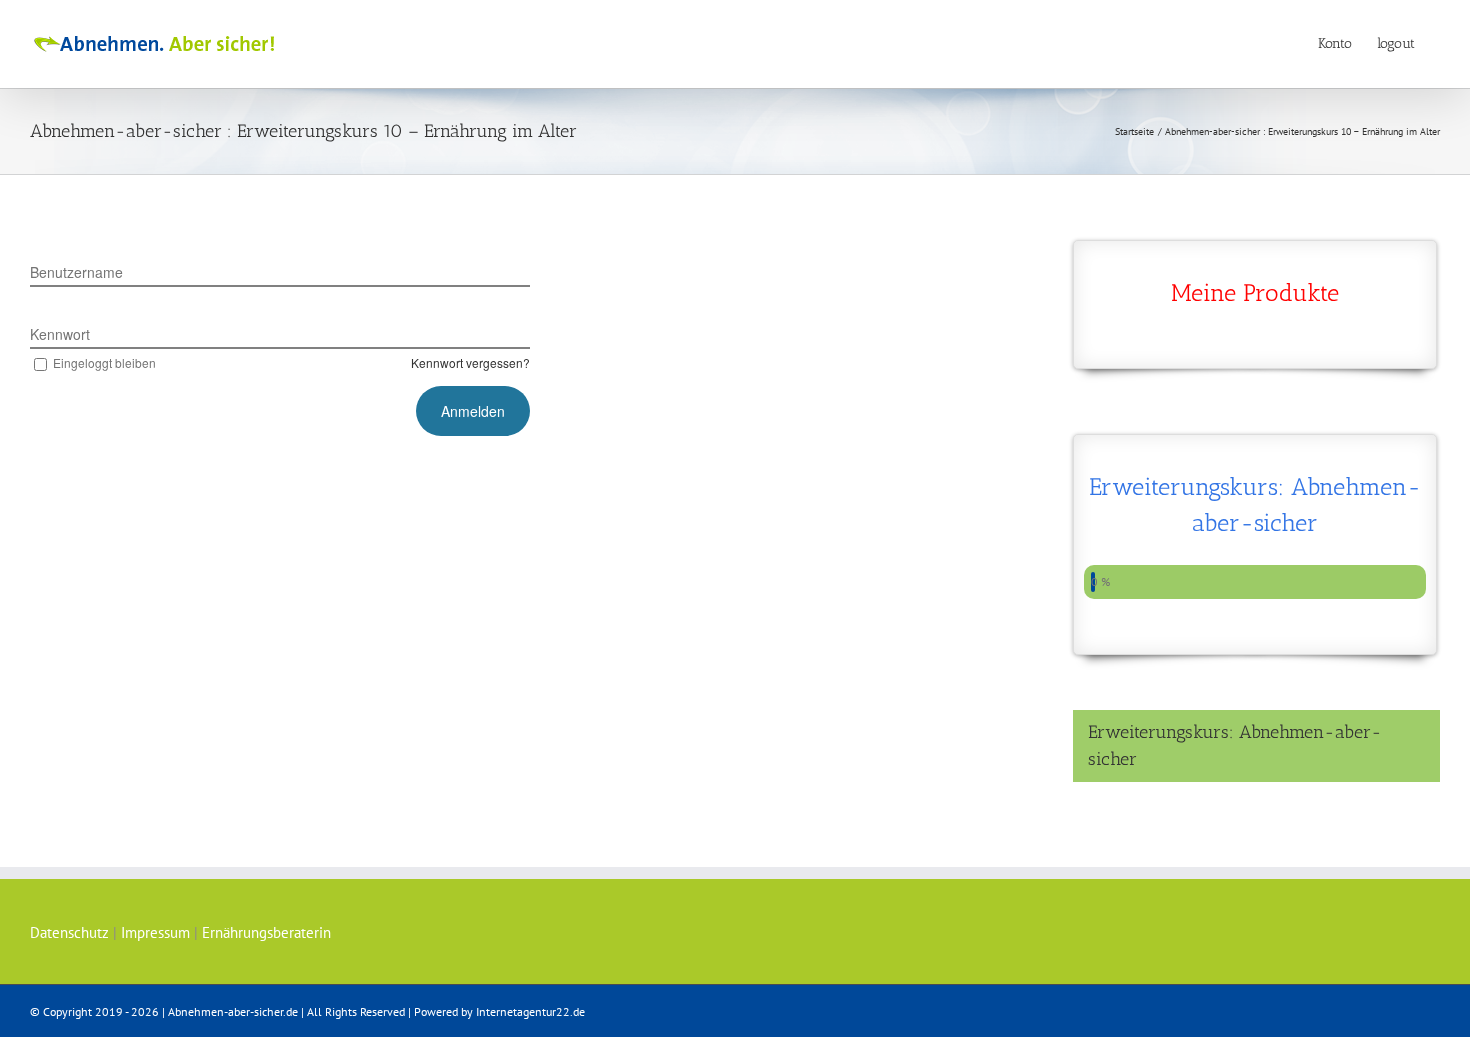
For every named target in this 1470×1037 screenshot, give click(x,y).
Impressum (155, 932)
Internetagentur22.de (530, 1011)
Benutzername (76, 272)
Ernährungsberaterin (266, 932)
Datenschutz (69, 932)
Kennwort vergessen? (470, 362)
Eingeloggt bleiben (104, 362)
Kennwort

──────────────────────────────

(The task) Output a verbatim copy of the entries and skip the pictures.

(Final answer)
For every named target in this 1470×1037 screenshot, give click(x,y).
Impressum (155, 932)
Internetagentur22.de (530, 1011)
Benutzername (76, 272)
Ernährungsberaterin (266, 932)
Datenschutz (69, 932)
Kennwort vergessen? (470, 362)
Eingeloggt bleiben (104, 362)
Kennwort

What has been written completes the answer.